▸ Problem
Beginning with the line that contains "Image resolution: width=723", transcribe the rest of the listing below exactly, including its last line, and exclude any pictures.

▸ Dataset
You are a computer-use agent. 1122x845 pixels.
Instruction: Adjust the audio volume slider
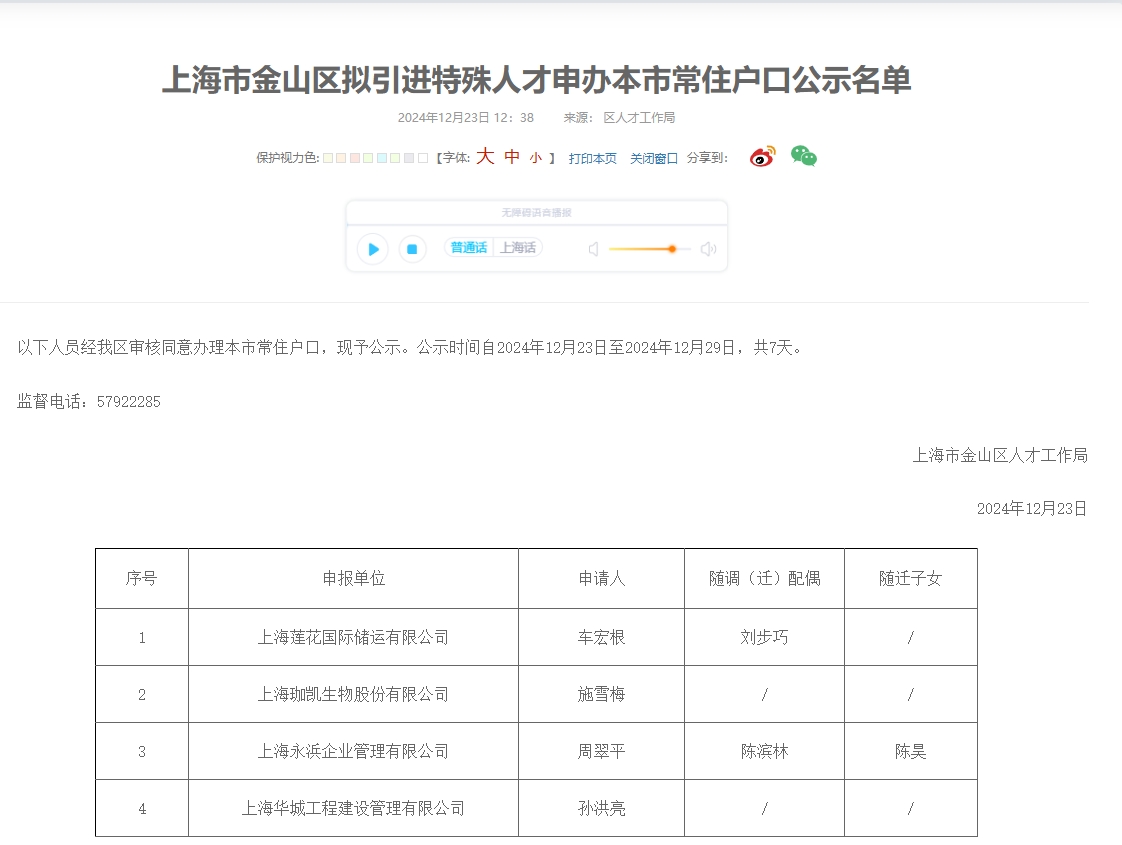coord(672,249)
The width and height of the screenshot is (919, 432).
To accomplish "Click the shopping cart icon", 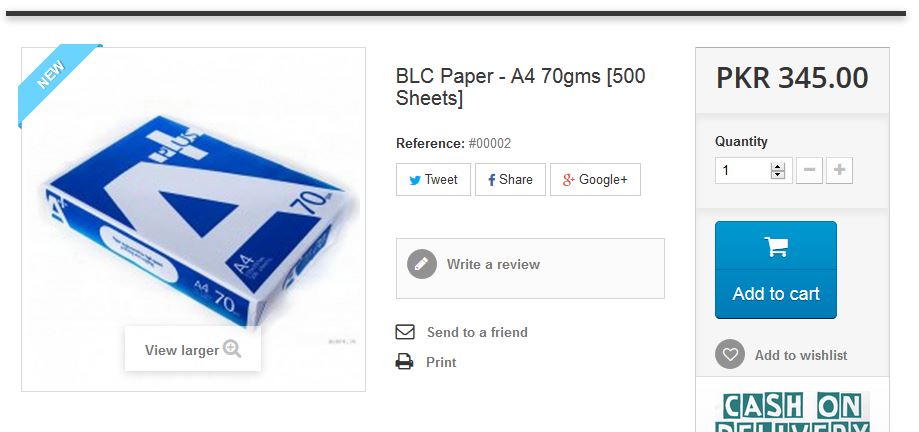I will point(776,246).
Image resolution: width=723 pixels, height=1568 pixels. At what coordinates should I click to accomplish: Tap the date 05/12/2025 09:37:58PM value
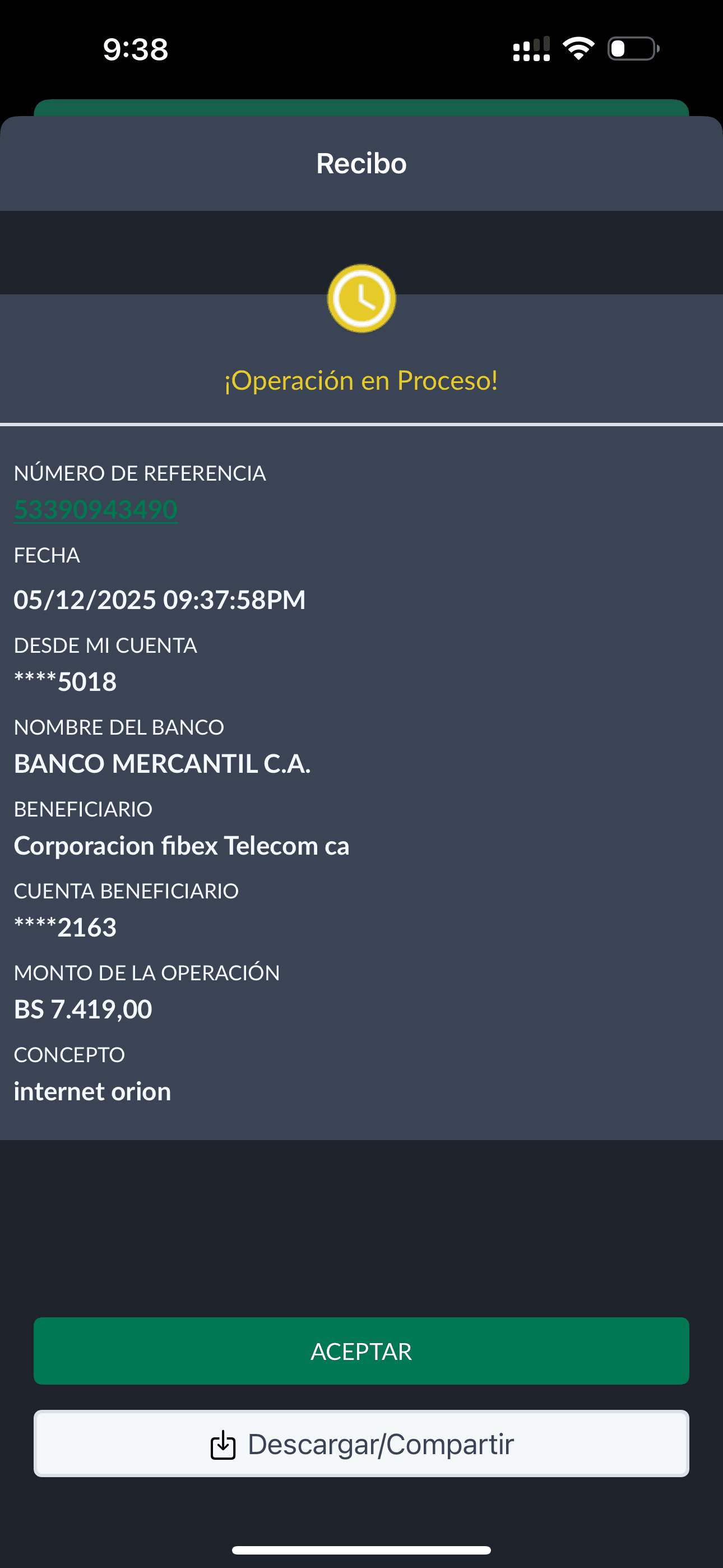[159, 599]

▸ Response area
Image resolution: width=723 pixels, height=1568 pixels. At what coordinates should I click to accomplish: Tap the date 05/12/2025 09:37:58PM value
[159, 599]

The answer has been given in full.